| Problem details |
The records under this task must be duplicated exactly.

| Data |
......

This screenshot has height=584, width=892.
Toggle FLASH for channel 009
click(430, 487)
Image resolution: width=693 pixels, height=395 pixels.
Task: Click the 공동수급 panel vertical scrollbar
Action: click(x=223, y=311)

......

| Output of the task |
This screenshot has height=584, width=892.
Toggle FLASH for channel 009
click(430, 487)
Image resolution: width=693 pixels, height=395 pixels.
Task: Click the 공동수급 panel vertical scrollbar
Action: click(x=223, y=311)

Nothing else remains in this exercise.